Description of the task: Please put the stretch of the listing from the line containing "The height and" through the line containing "Action: [x=1295, y=664]" into a JSON list of strings, one string per line, omitting blank lines.

Records for the task:
►

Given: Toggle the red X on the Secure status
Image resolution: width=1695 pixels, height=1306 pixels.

◄
►

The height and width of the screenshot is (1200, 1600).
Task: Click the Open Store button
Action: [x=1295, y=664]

◄

Response:
[
  "The height and width of the screenshot is (1200, 1600).",
  "Task: Click the Open Store button",
  "Action: [x=1295, y=664]"
]